** Opening DATA block **
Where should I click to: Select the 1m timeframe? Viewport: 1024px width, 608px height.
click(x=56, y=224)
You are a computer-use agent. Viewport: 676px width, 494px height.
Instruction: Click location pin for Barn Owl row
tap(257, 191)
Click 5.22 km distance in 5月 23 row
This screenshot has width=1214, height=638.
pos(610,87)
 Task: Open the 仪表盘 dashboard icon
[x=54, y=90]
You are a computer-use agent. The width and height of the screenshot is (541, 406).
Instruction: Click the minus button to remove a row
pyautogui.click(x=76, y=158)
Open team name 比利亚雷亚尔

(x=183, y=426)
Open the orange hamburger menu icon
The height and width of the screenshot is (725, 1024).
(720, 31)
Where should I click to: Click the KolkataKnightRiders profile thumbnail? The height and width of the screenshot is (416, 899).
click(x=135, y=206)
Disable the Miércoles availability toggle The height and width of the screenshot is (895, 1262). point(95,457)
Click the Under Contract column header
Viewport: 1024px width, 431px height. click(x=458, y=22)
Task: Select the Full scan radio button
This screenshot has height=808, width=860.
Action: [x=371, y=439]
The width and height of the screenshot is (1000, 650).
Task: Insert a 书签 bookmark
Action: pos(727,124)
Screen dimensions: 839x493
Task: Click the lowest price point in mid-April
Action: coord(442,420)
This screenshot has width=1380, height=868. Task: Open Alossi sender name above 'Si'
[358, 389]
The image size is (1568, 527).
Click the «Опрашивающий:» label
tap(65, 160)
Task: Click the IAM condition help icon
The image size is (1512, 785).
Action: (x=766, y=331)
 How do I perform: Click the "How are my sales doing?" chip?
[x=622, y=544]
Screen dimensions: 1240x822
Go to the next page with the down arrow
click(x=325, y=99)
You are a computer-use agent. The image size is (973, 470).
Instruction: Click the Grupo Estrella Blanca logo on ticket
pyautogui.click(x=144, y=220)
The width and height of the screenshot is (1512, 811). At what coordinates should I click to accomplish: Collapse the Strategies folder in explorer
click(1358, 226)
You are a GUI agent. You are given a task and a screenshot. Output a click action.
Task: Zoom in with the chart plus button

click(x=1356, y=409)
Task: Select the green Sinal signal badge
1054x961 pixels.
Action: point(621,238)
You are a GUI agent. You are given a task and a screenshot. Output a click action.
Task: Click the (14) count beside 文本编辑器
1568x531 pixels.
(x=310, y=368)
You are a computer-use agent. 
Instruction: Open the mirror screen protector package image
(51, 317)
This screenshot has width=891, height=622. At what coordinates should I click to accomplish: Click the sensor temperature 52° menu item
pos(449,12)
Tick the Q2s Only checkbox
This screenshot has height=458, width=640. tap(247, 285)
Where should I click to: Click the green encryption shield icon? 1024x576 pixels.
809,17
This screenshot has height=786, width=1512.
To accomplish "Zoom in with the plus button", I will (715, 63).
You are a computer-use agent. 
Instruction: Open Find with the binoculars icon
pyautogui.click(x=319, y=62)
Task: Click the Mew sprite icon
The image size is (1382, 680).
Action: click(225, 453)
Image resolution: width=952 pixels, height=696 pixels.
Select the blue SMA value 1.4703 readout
** Closing DATA block **
ASSIGNED TASK:
What is needed is an exact transcription of every record above.

WORKED SOLUTION:
Where should I click to: Select the 1m timeframe? Viewport: 1024px width, 608px height.
click(x=56, y=224)
You are a computer-use agent. Viewport: 676px width, 494px height.
Instruction: Click location pin for Barn Owl row
tap(257, 191)
Click 5.22 km distance in 5月 23 row
This screenshot has width=1214, height=638.
pos(610,87)
 Task: Open the 仪表盘 dashboard icon
[x=54, y=90]
You are a computer-use agent. The width and height of the screenshot is (541, 406).
Instruction: Click the minus button to remove a row
pyautogui.click(x=76, y=158)
Open team name 比利亚雷亚尔

(x=183, y=426)
Open the orange hamburger menu icon
The height and width of the screenshot is (725, 1024).
(720, 31)
Where should I click to: Click the KolkataKnightRiders profile thumbnail? The height and width of the screenshot is (416, 899).
click(x=135, y=206)
Disable the Miércoles availability toggle The height and width of the screenshot is (895, 1262). point(95,457)
Click the Under Contract column header
Viewport: 1024px width, 431px height. click(x=458, y=22)
Task: Select the Full scan radio button
This screenshot has height=808, width=860.
Action: [x=371, y=439]
The width and height of the screenshot is (1000, 650).
Task: Insert a 书签 bookmark
Action: pos(727,124)
Screen dimensions: 839x493
Task: Click the lowest price point in mid-April
Action: coord(442,420)
This screenshot has width=1380, height=868. Task: Open Alossi sender name above 'Si'
[358, 389]
The image size is (1568, 527).
Click the «Опрашивающий:» label
tap(65, 160)
Task: Click the IAM condition help icon
The image size is (1512, 785).
Action: (x=766, y=331)
 How do I perform: Click the "How are my sales doing?" chip?
[x=622, y=544]
Screen dimensions: 1240x822
Go to the next page with the down arrow
click(x=325, y=99)
You are a computer-use agent. The image size is (973, 470).
Instruction: Click the Grupo Estrella Blanca logo on ticket
pyautogui.click(x=144, y=220)
The width and height of the screenshot is (1512, 811). At what coordinates should I click to accomplish: Collapse the Strategies folder in explorer
click(1358, 226)
You are a GUI agent. You are given a task and a screenshot. Output a click action.
Task: Zoom in with the chart plus button

click(x=1356, y=409)
Task: Select the green Sinal signal badge
1054x961 pixels.
Action: point(621,238)
You are a GUI agent. You are given a task and a screenshot. Output a click action.
Task: Click the (14) count beside 文本编辑器
1568x531 pixels.
(x=310, y=368)
You are a computer-use agent. 
Instruction: Open the mirror screen protector package image
(51, 317)
This screenshot has width=891, height=622. At what coordinates should I click to accomplish: Click the sensor temperature 52° menu item
pos(449,12)
Tick the Q2s Only checkbox
This screenshot has height=458, width=640. tap(247, 285)
Where should I click to: Click the green encryption shield icon? 1024x576 pixels.
809,17
This screenshot has height=786, width=1512.
To accomplish "Zoom in with the plus button", I will (715, 63).
You are a computer-use agent. 
Instruction: Open Find with the binoculars icon
pyautogui.click(x=319, y=62)
Task: Click the Mew sprite icon
The image size is (1382, 680).
Action: click(225, 453)
Image resolution: width=952 pixels, height=696 pixels.
Select the blue SMA value 1.4703 readout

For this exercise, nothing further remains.